Tuesday, November 16, 2010

Tuesday Poem: Under the Influence

For Bill 

A poem is flawed or
it has no purchase on the world 
for his own reasons
God will turn it away.
A poem is polished
but must appear effortless
as if you’ve rubbed it with
your elbow in passing.
A poem hesitates
line by line
for a poem knows nothing
not even who is speaking.
A poem knows
so little it stutters
small asterisks
spits out stars.
A poem can begin its life
with nothing
but a patter of sounds or
a cadence of voices.
A poem can begin its life
fully formed
with an end in mind that has
a man call his dog called Bone.
A poem must believe it can
go over the page
even if it stumbles
in the attempt.
A poem has a way                                                                   
of leaning on words
so their hearts beat
louder than usual.
A poem strings
the heart beats together
and is a small throat
to let out the sighs.
A poem tiptoes
into people’s lives
and tiptoes out again
it will always wear disguise.

Mary McCallum

I have just got back my old hard drive and found a wealth of poems on it. This is one of them. I wrote it after former NZ Poet Laureate and Director of the International Institute of Modern Letters Bill Manhire talked to our MA class about his poetry in 2005. 

Bill was my poetry tutor back in 1981 and was around and about when I studied fiction at the IIML in 2005. 
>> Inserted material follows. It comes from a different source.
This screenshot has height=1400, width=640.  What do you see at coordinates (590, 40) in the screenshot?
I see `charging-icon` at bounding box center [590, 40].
Menhir Stone Man by Klobuky
czech menhir
Some poets are touchstones - that place you go back to reorient yourself. For so many of us who've gone through the IIML (and haven't) Bill is a menhir*. Contrary to some reports, he doesn't dole out advice or tell poets how to write, he just offers up possibilities and then starts immediately to question them. Like a poem, Bill 'stutters small asterisks/spits out stars'. All the rest of us can hope is that we one day do the same. 
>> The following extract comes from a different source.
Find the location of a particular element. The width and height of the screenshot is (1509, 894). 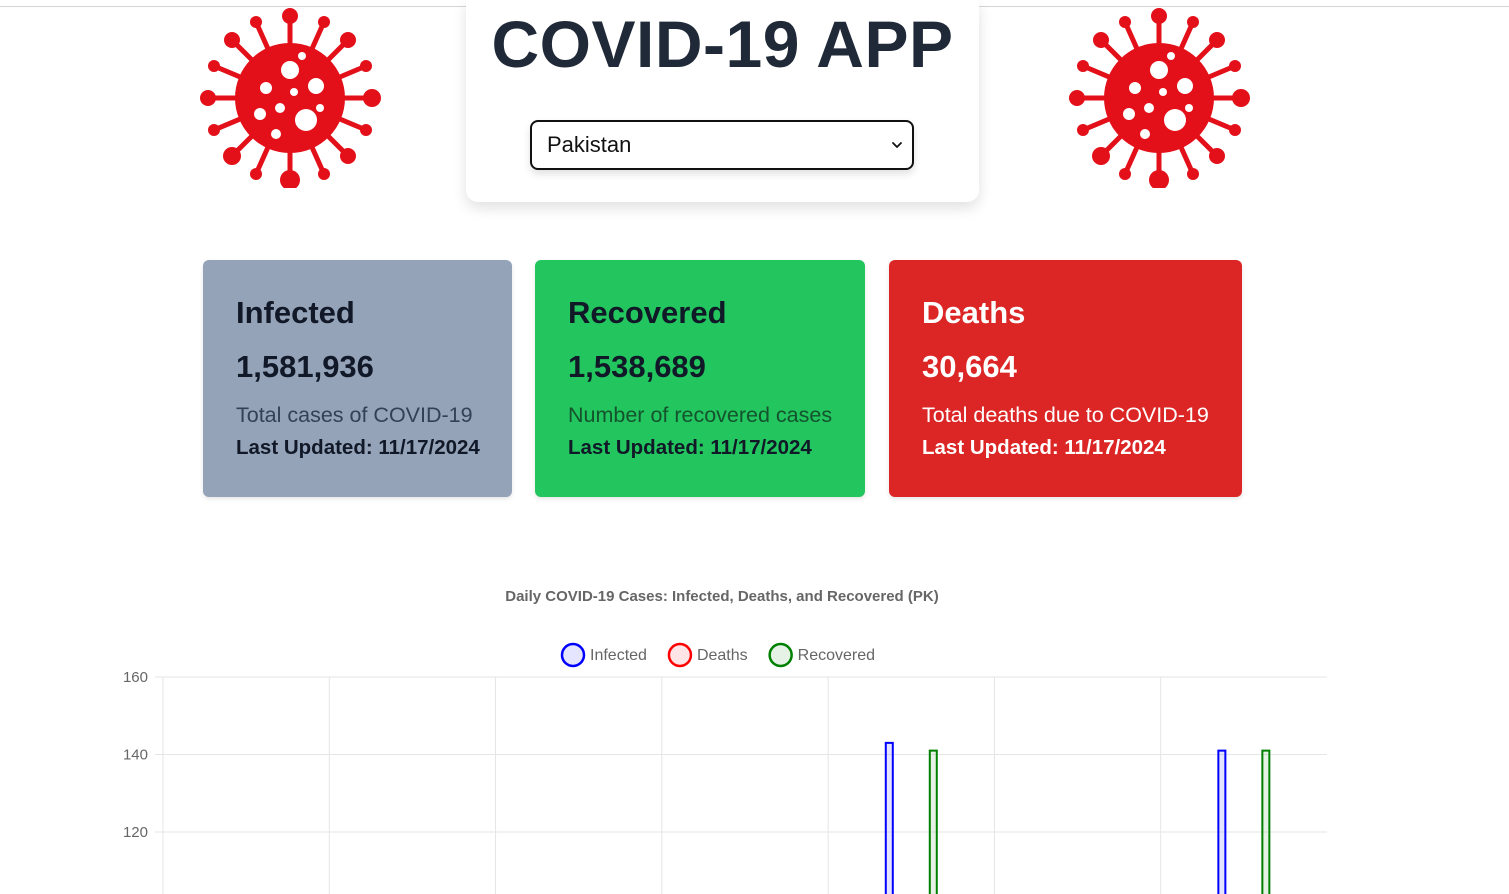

*from whence comes Manhire 

FOR MORE TUESDAY POEMS -- CLICK ON THE QUILL IN THE SIDEBAR. Jen Compton is the guest poet at the TP hub this week with an Australian poet.
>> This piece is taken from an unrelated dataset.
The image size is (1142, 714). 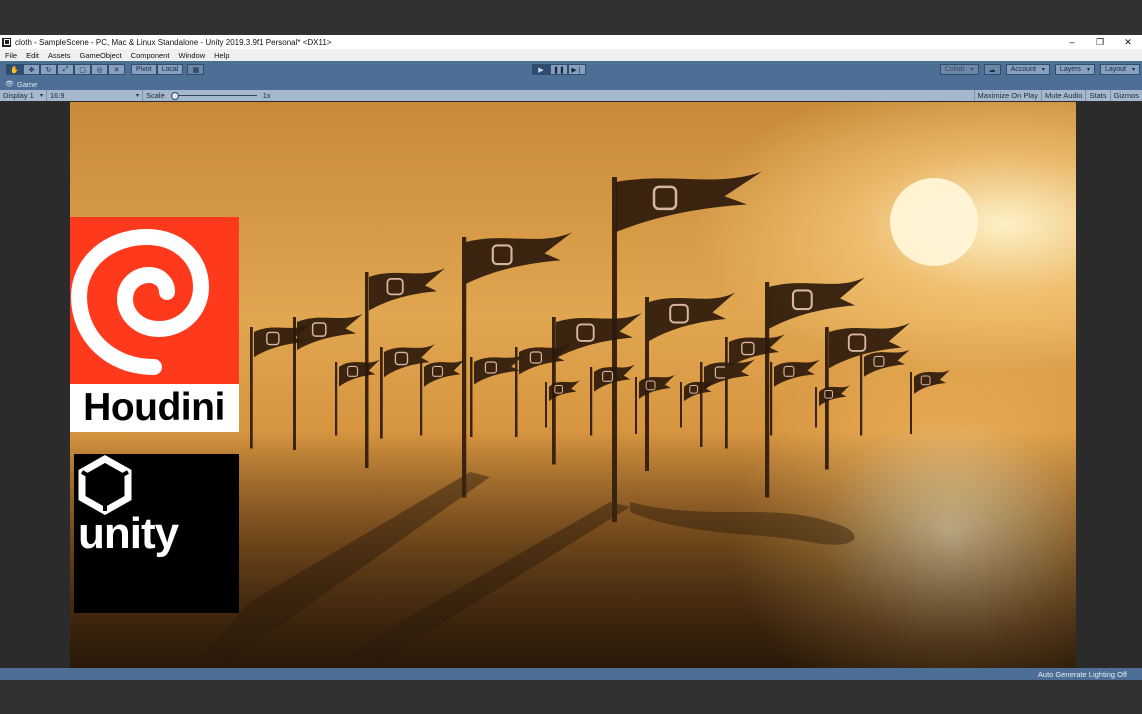 I want to click on menu-edit: Edit, so click(x=32, y=56).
Congratulations to Wellington poet Diana Bridge who is the winner of the 2010 Lauris Edmond Award for Poetry worth $NZ1000.   


Elizabeth Welsh said...

Yay for recovering old hard drives and the gems we find in them!
Bill sounds inspirational, you were lucky to have that opportunity.
Each stanza seems like a perfect possibility.
Thanks, Mary!

maggie@at-the-bay.com said...

I like words with beating hearts - how precious to find your hard drive - the computer's soul, so to speak.

harvey said...

Bill leaves a lengthy legacy. As Elizabeth says hooray for old hard drives. I've seen many attempts at defining poetry. All fail! But this one is a rewarding approach in its very open-endness. And each stanza is valid. I'm delighted to read it and wonder what other gems glisten unnoticed in that hard drive.

Helen Lowe said...

Love this poem, Mary. Favourite stanzas:

A poem knows
so little it stutters
small asterisks
spits out stars.


A poem has a way of leaning on words
so their hearts beat
louder than usual.

AJ Ponder said...

I especially love this line.

"A poem tiptoes
into people’s lives
and tiptoes out again"

Nice work finding this little gem - and not letting it tiptoe away quite so easily.

Pam Morrison said...

This is fabulous Mary. As one whose every poetic impulse has gone quiet of late - this has reawakened me. Thank you!